Features

The core functionality of the Gladia API is its Speech Recognition model, designed to convert spoken language into written text. This serves as the basis for all Gladia API offerings.

Do you want to know more about Gladia latest speech-to-text recognition AI model? Discover our state-of-the-art ASR model Whisper Zero now.

Additional capabilities, like Speaker Diarization, Summarization, Translation, Custom Prompts and more can be integrated seamlessly into the transcription process by including extra parameters in the transcription request.

Language configuration

Single language

If you know the language of the conversation in advance, specify it in the language_config.languages parameter to ensure the best transcription results.

{
  ...rest of the config
  "language_config": {
    "languages": ["en"]
  }
}

If the spoken language is unknown, you can:

Omit the language_config.languages parameter; the model will automatically detect the language from the audio across all supported languages.
Specify multiple languages in the language_config.languages parameter; the model will detect the language from the audio within the provided options.

{
  ...rest of the config
  // Will limit to detect from English, French or Spanish
  "language_config": {
    "languages": ["en", "fr", "es"]
  }
}

Multiple languages
(Code-switching)

If you expect multiple languages to be spoken during the conversation, enable the language_config.code_switching parameter. This will allow the model to switch languages dynamically and reflect it in the transcription results. As with single-language configuration, you can either let the model detect the language from all supported languages or specify a set of options to narrow down the selection.

{
  ...rest of the config
  "language_config": {
    // Will limit to detect from English, French or Spanish
    "languages": ["en", "fr", "es"],
    "code_switching": true
  }
}

It is recommended to limit the number of languages to avoid incorrect detection, either in single or multiple languages configuration. Some languages, such as those from Eastern European countries, have similar sounds, which may cause the model to confuse them and produce a transcription in the wrong language.

Enhanced punctuation

This feature is in Alpha.

It may have restricted access in the future.
Breaking changes could still be introduced; however, advanced notice will be provided.
Results may vary as we are updating the feature.
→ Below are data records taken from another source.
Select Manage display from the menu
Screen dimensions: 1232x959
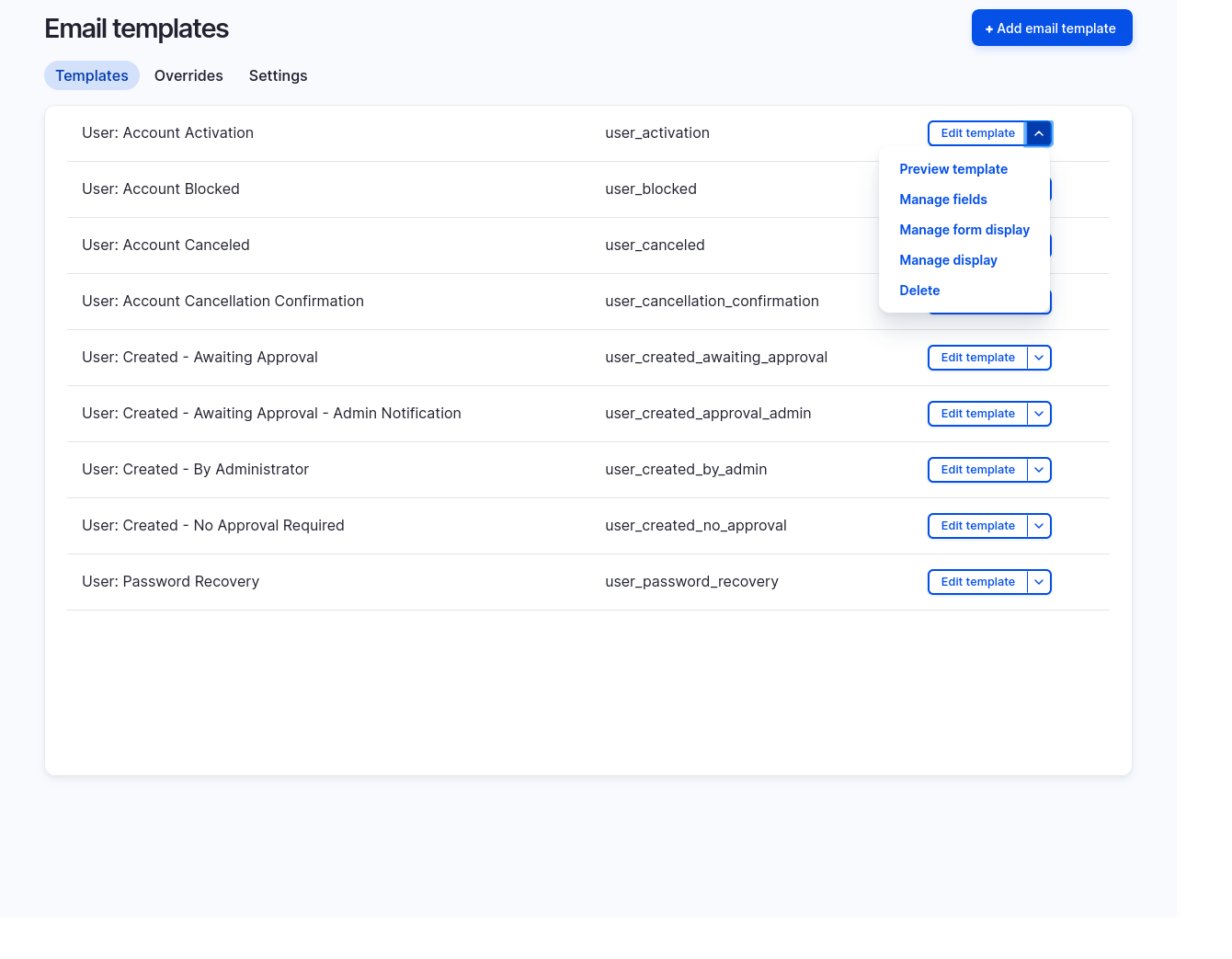pyautogui.click(x=948, y=260)
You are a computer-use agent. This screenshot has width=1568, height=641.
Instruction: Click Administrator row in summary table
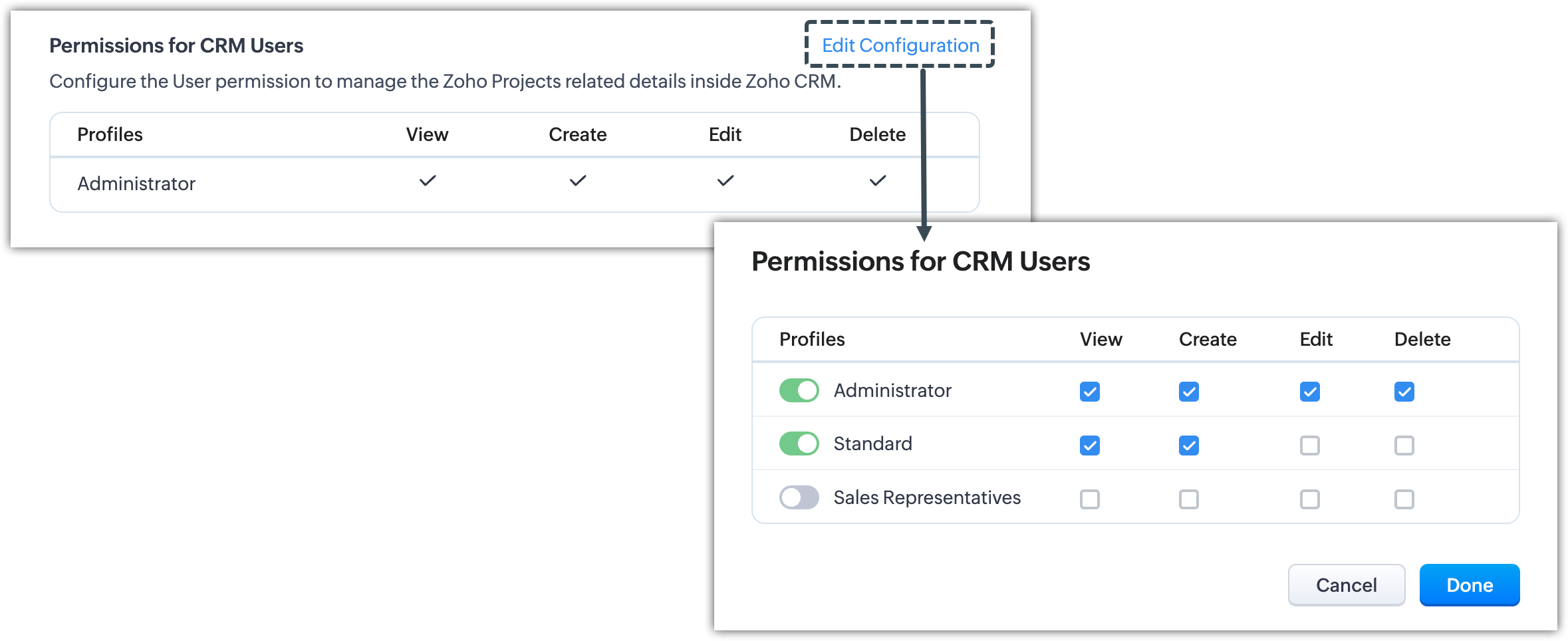(136, 184)
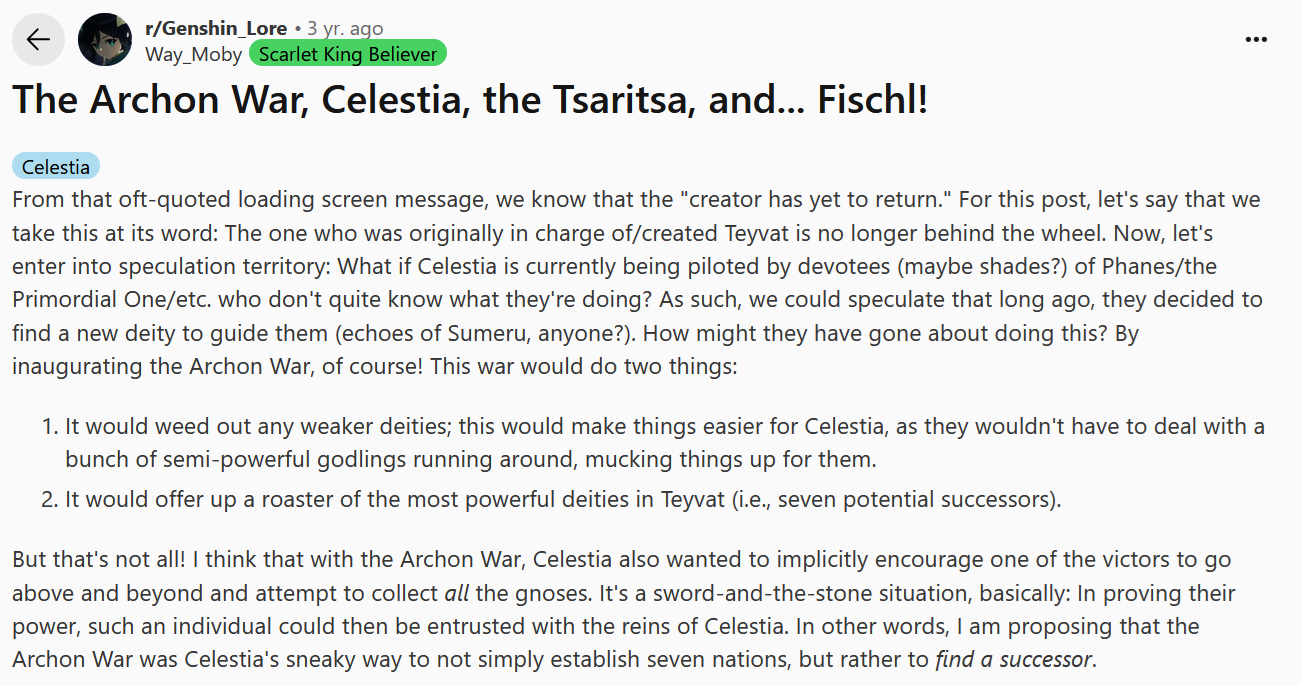1301x686 pixels.
Task: Visit the Way_Moby username profile
Action: pyautogui.click(x=193, y=54)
Enhanced punctuation improves both the accuracy and natural flow of punctuation in transcriptions. It ensures precise comma placement, natural sentence break and better handling of quotation marks. Standard: “hello how are you today I am doing fine thanks”
Enhanced: “Hello, how are you today? I am doing fine, thanks!” Enhanced punctuation is enabled by sending the punctuation_enhanced parameter in the transcription request:

{
  "audio_url": "YOUR_AUDIO_URL",
  "punctuation_enhanced": true
}

Word-level timestamps

Instead of just getting utterances start and end timestamps, Gladia Speech-to-text API provides by default the Word-level timestamps feature. It lets you know the exact timestamp for each word and give you a more precise transcription. This feature is particularly useful for detailed analysis, as it allows you to pinpoint the exact moment each word is spoken, facilitating a more accurate synchronization with audio or video files. Under each utterance, you’ll find a words property like this:

// other properties...
"utterances": [
    {
      "words": [
        {
          "word": "Split",
          "start": 0.21001999999999998,
          "end": 0.69015,
          "confidence": 1
        },
        {
          "word": " infinity",
          "start": 0.91021,
          "end": 1.55038,
          "confidence": 0.95
        },
        ...
      ]
    }
  ]

Sentences

In addition to getting the transcription split by utterances, you can request to semantically segment the transcription to sentences, providing a more human readable result.

You can get translated sentences by enabling both sentences and translation! You’ll receive sentences output for the the original transcript, and also each translation result will contain the sentences output in the translated language!

request data

{
  "sentences": true
}

The result will contain a sentences key (in addition to utterances):

		"sentences": {
			"success": true,
			"is_empty": false,
			"results": [
				{
					"sentence": "Amy, it says you are trained in technology.",
					"start": 0.4681999999999999,
					"end": 2.45525,
					"words": [...],
					"confidence": 0.95,
					"language": "en",
					"speaker": 0,
					"channel": 0
				},
				{
					"sentence": "That's very good.",
					"start": 2.51546,
					"end": 3.5992999999999995,
					"words": [...],
					"confidence": 0.96,
					"language": "en",
					"speaker": 0,
					"channel": 0
				},
        ...
      ]
    }

Export SRT or VTT caption files

You can export completed transcripts in both SRT and VTT format, which can be used for subtitles and captions in videos.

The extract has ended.